PASSAGE SHOWN
*-*-*

Even the fittest among the anticipated field of 350 ultramarathoners will be hurting by the end of this Saturday's race, the 14th running of the ultra event. After some 20 hours of running, walking, and stumbling through the woods above Leadville, Colorado, and occasionally above tree line, they will be lucky to have enough strength to climb onto a massage table.
Rising to a height of 12,600 feet above sea level, the 100-mile course that begins and ends in the highest incorporated city in North America is considered among the most grueling running routes ever created. While the course itself is somewhat tame, the rarefied mountain air surrounding the trail cranks it up a few notches on the difficulty scale.
"You really only have two climbs out and two climbs back," says Chuck Frame, a five-time participant. "Everything else, if it was at sea level, is very runnable."
But, as Frame is painfully aware, the course is not at sea level. In fact, the 53-year-old Nevada resident has failed to finish what he started in the Colorado Rockies on three occasions. It wasn't that he didn't want to continue running. He simply couldn't.
"I just ran until I was too exhausted to continue," Frame says. "I went to the bottom of the Sugarloaf climb and there was no way I could get up it, so I just got in the car and left."
Frame and his wife, Margaret, who plans to run her second Leadville 100 this weekend, joke that the push behind attempting such a task is a combination of blunt stupidity and the need to be challenged.
"You wonder if your body and your mind will come through and do it," Margaret says.
The question remains, however, after you've proved it once, why would you feel the need to do it again?
"When I finished, I swore it was enough. I swore I'd never do it again, ever. Now I want to do it better. I want to finish in better shape," Margaret says. "It's sort of like childbirth. You don't end up with a baby, but you do sort of forget the pain and the agony."
The pain and agony begins at 4 a.m. on August 24 at the top of Leadville's Harrison Avenue, with temperatures hovering around 32 degrees. The route soon turns to dirt as runners grope through a cloak of darkness. By the time they round Turquoise Lake and start toward the summit of 11,000-foot Sugarloaf Pass, the sun will have crept over the Continental Divide.
Temperatures will rise into the 70s as the course drops to nearly 9,000 feet, then climbs steadily up Hope Pass and tops out at the 12,600-foot Columbine Mine. From there, it's just a matter of backtracking 50 miles, the sun now setting and the 30-hour cutoff looming on the horizon. Slogging through the night, athletes are expected to cross the finish line sometime
after midnight, later if the weather turns sour.
Marred by strong rains, last summer's event was drawn out to nearly 21 hours before Kirk Apt of Crested Butte, Colorado, found his way back to Harrison Avenue. Apt's winning time of 20 hours, 33 minutes, and five seconds, was a full three hours behind the course record set by Mexican Tarahumara tribesman Juan Herrara in 1994. Fewer runners completed the race than ever
before, with only 130 of 325 starters finishing before the cutoff at noon on Sunday.
The foul weather that plagued last year's event has been hovering around Colorado's high country for the past week, threatening to dampen runners' spirits and hamper their efforts again this year. Snow has been reported along the Divide.
But for folks like the Frames, who first met at Leadville, 100 miles of anguish, exhaustion, and massage-begging muscle fatigue stir an enthusiasm not even summer snow can diminish.
"This is vacation for us," Chuck says. "It's hot in Nevada."

*-*-*

RAW DATA
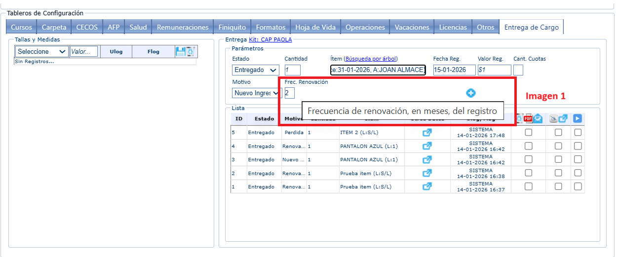617x257 pixels.
Task: Open the Estado dropdown showing Entregado
Action: pyautogui.click(x=255, y=70)
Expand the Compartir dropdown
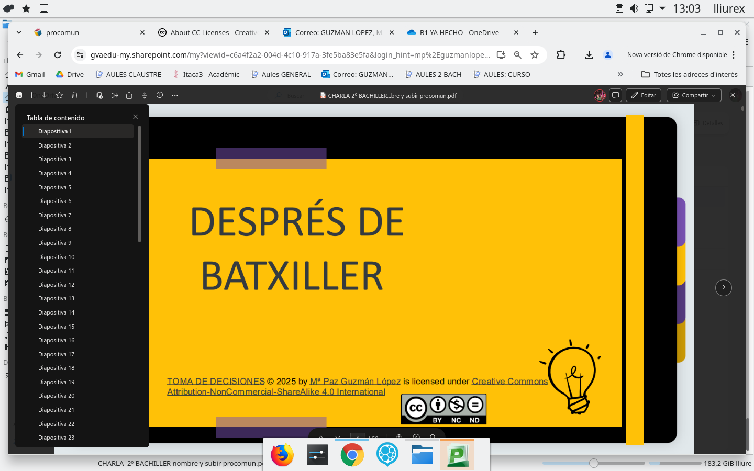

*-*-*

PROBLEM SET
a. From the Leadville 100 passage, extract the text from "Marred by strong" up to and including "snow can diminish.".
b. According to the Leadville 100 passage, who set the course record, and in what year?

SOLUTIONS PER TASK
a.
Marred by strong rains, last summer's event was drawn out to nearly 21 hours before Kirk Apt of Crested Butte, Colorado, found his way back to Harrison Avenue. Apt's winning time of 20 hours, 33 minutes, and five seconds, was a full three hours behind the course record set by Mexican Tarahumara tribesman Juan Herrara in 1994. Fewer runners completed the race than ever
before, with only 130 of 325 starters finishing before the cutoff at noon on Sunday.
The foul weather that plagued last year's event has been hovering around Colorado's high country for the past week, threatening to dampen runners' spirits and hamper their efforts again this year. Snow has been reported along the Divide.
But for folks like the Frames, who first met at Leadville, 100 miles of anguish, exhaustion, and massage-begging muscle fatigue stir an enthusiasm not even summer snow can diminish.

b. Juan Herrara, a Mexican Tarahumara tribesman, set it in 1994.